ただし企業利用では、利用者を管理したり、データを可視化して分析する必要があります。そこで管理画面では、部単位・チーム単位・役職者の権限に合わせた閲覧範囲の限定などを、それぞれの組織に合わせて柔軟に設定できるようになっています。利用者同様、管理者側もシンプルなUIですが、開発するのはかなり大変でした。
中村 素晴らしいですね。やはりシンプルで使い勝手が良いUIは、プロダクトを組織に根付かせる上で大切ですね。そのほかUI・UX面でこだわっている点があれば教えてください。

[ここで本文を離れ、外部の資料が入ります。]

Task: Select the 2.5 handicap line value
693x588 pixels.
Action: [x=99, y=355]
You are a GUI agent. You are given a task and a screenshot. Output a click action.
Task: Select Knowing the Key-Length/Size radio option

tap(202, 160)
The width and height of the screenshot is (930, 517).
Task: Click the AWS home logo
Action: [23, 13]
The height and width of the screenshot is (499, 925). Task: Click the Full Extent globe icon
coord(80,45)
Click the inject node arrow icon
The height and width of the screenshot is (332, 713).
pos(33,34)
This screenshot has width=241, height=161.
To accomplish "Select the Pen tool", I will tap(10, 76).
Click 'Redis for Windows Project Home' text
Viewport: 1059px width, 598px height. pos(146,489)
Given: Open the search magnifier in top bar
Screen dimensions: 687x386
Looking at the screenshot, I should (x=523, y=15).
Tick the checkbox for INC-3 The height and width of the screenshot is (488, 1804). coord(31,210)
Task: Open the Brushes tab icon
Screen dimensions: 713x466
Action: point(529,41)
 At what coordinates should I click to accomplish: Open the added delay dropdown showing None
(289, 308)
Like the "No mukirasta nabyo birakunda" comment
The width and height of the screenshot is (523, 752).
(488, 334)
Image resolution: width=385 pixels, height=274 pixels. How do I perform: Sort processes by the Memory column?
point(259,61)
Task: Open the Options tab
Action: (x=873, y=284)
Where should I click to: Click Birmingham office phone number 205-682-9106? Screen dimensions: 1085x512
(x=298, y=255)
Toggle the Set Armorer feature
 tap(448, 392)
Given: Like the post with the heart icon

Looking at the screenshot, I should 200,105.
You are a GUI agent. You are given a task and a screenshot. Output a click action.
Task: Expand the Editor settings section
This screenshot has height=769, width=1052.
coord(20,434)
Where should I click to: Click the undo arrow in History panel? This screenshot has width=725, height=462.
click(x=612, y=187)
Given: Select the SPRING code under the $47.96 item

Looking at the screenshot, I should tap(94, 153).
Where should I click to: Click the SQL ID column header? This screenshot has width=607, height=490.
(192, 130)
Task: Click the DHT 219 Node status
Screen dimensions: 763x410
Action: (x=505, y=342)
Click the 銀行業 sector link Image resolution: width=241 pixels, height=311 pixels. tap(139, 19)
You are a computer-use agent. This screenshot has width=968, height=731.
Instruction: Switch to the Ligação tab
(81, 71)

佐々木 SkillBoxの利用者は若手社員なので、20代のユーザーに受け入れられやすいUIを目指しています。シンプルな操作性だけでなく、パステルカラーを取り入れるなど、愛着が湧きやすく、日常的なツールとして使われることを想定したデザインです。そういう意味では、LINEのUIデザインとも通じるところがあるので、LINEと連携する上での相性は良いと考えています。
ToBサービスだからこそ生きる LINE APIの魅力
中村 SkillBoxではLINE Messaging APIを利用していると聞きましたが、具体的にどのように活用していますか。またToB向けサービスにおける、LINE APIのメリットはなんでしょうか。
藤巻 記入依頼や回答依頼など、SkillBox上でメッセージが送られたときの通知先として、メールアドレスに加え、オプションとしてLINEアカウントへの通知もできるようになっています。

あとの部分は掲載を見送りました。